# [Consignes]
a: D'après le billet sur la randonnée, quel âge avaient les jeunes filles dépassées dans la montée ?
b: Relevez toutes les activités de fin de semaine que le billet sur la randonnée cite comme payées aux enfants.
c: Poursuivez le billet sur la randonnée après sa dernière phrase.

# [Source]
..............................

6 octobre 2010

Je ne me lasse tout simplement jamais des merveilles de ce monde. Malheureusement, je ne m'habitue jamais non plus à ses horreurs.


Dans un sentier hier, j'ai dépassé dans une montée abrupte une demi douzaine de jeunes filles (entre seize et dix-huit ans comme je l'ai appris plus tard) qui avaient l'air d'en arracher. J'ai fait un détour dans un sentier secondaire qui mène à un belvédère où j'ai poiroté un peu avant de rejoindre le sentier principal. Entre temps, les filles avaient quant à elles continué sur le dit sentier sans faire le détour, si bien que je me retrouvai à nouveau derrière elles. Arrivé à leur hauteur, celle qui fermait la marche a averti ses copines et toutes se sont poliment écartées pour me céder le passage. Je ne les avais pas dépassées depuis plus de dix secondes quand j'ai entendu haut et fort le cri du coeur suivant:

- Crisse ! Nous autres on sue comme des cochonnes, pis lui il grimpe comme si... en fait il grimpe même pas, on dirait qu'il marche sur le plat !

Ça m'a fait bien rigoler.

Arrivé en haut, j'ai rencontré leurs accompagnateurs. Il s'agissait d'un groupe scolaire. N'empêche que c'est pas normal que des filles et des garçons de cet âge soient en beaucoup moins bonne condition physique qu'un vieux bonhomme sur le bord de la cinquantaine. Quelle belle société nous nous sommes créés qui incite ainsi les gens, jeunes ou vieux, à adopter spontanément un mode de vie sédentaire et malsain. Il ne sert à rien de payer à nos enfants toutes sortes d'activités de fin de semaine, piscine, patin, hockey, etc, si le fonctionnement même de notre société les décourage de bouger et de se dépenser au quotidien. Un autobus plein de ces jeunes était arrivé ce matin là. Sur le groupe, même pas la moitié ne s'est rendu au sommet de la montagne. Les autres avaient rebroussé chemin à différents points durant la montée. C'est pathétique. À son âge, après seulement deux semaines à faire cette randonnée pas plus de trois fois par semaine, la plus chétive de ces jeunes filles serait capable de me suivre sans difficulté. Et après un mois, je n'arriverais plus à la suivre même si elle montait à reculons. Quel gaspillage.

..............................

# [Entrées fournies]
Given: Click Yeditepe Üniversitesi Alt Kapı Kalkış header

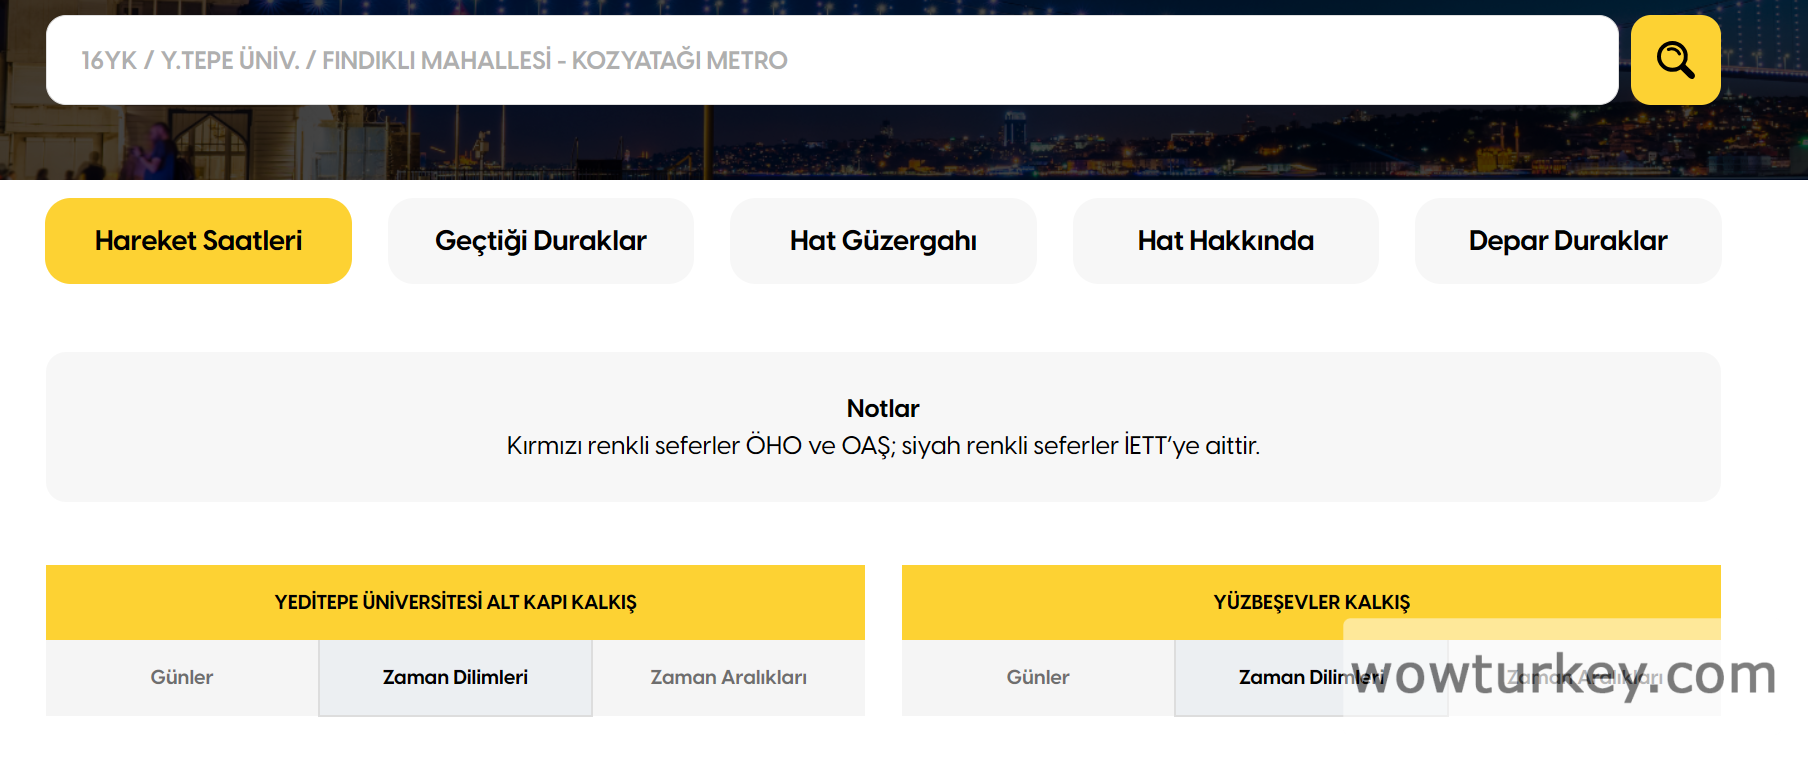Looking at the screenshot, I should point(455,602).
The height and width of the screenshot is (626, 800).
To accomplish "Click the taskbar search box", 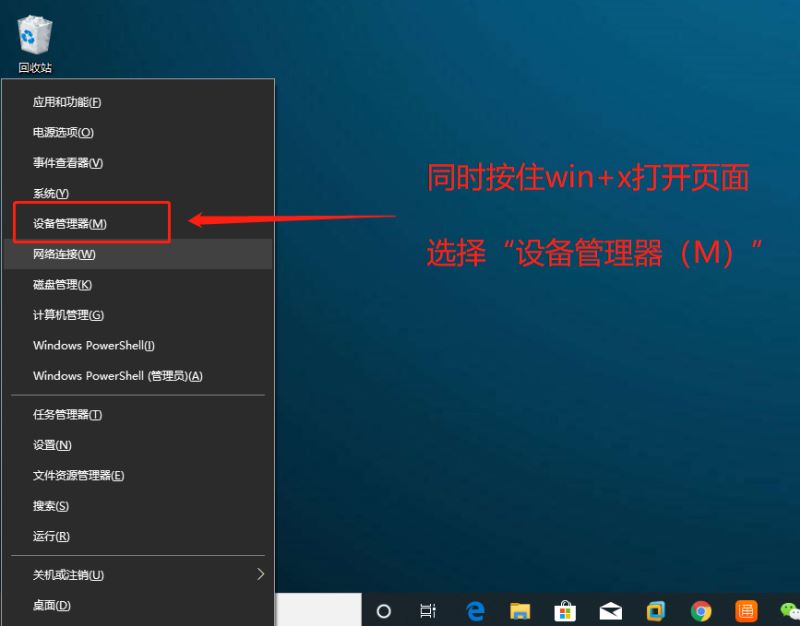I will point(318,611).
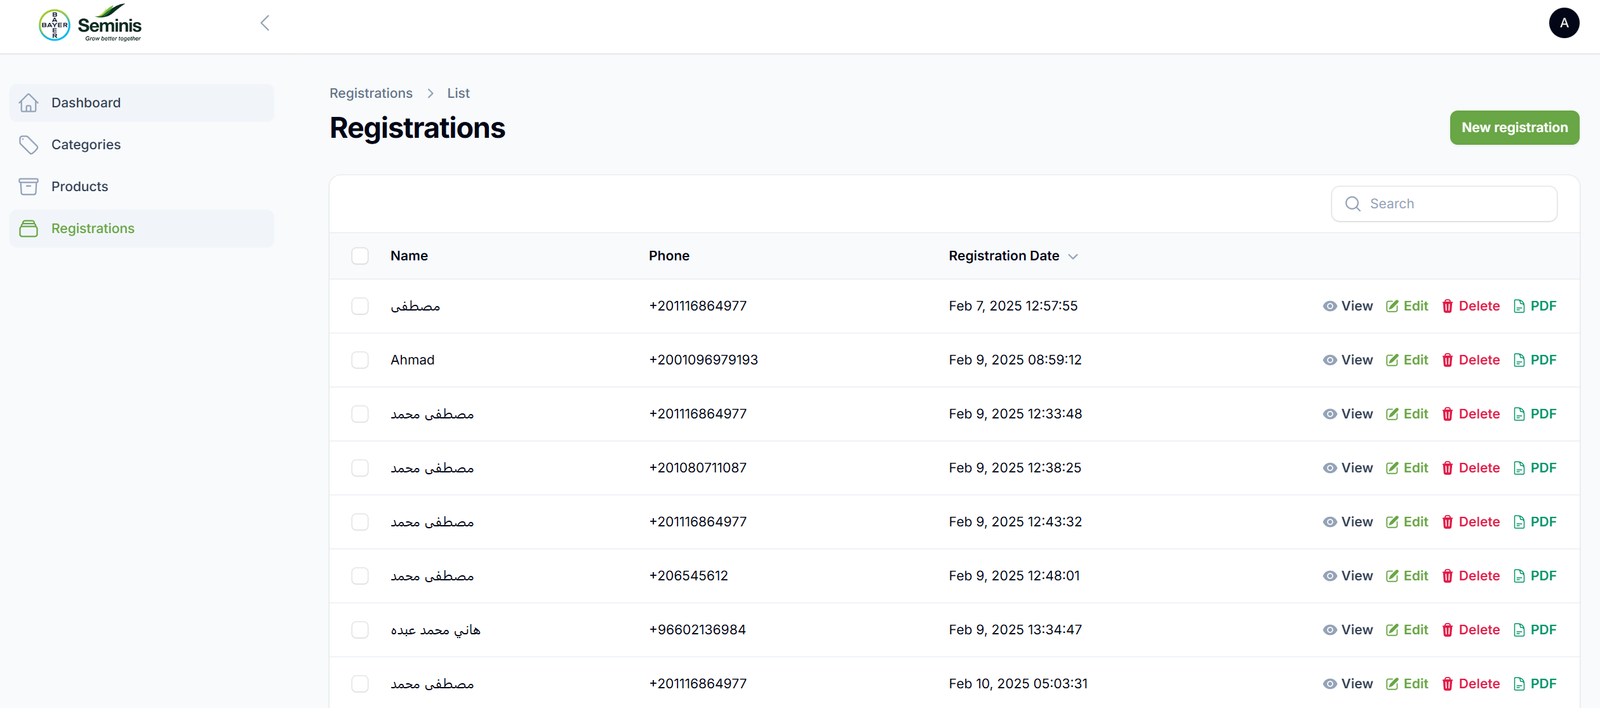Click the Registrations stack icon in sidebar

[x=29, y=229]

..............................

# [Réponses]
a: Entre seize et dix-huit ans.

b: Piscine, patin, hockey.

c:
Youth is wasted on the young, comme dit le proverbe anglais.


Au fil des années j'ai lu beaucoup de livres et écouté beaucoup d'émissions documentaires sur la survie en milieu naturel. Dans presque tous les cas, les experts en survie essaient de créer un scénario réaliste en n'ayant sur eux, par exemple, que des objets qu'on pourrait raisonnablement s'attendre à trouver dans le sac à dos du randonneur moyen parti pour une promenade en forêt d'une journée. Parmi ces objets on trouve toujours un couteau sous une forme ou sous une autre, que ce soit le couteau haut de gamme du chasseur émérite, ou le simple canif de poche.

Puis, ces experts nous enseignent, entre autre, une multitude de techniques pour confectionner un abri sommaire et surtout pour allumer un feu dans des conditions extrêmes. Toutes les techniques, des plus primitives aux plus sophistiquées, y sont décrites, que ce soit de frotter deux bouts de bois ensemble, ou d'enflammer un tampon de laine d'acier à l'aide d'une batterie neuf volts.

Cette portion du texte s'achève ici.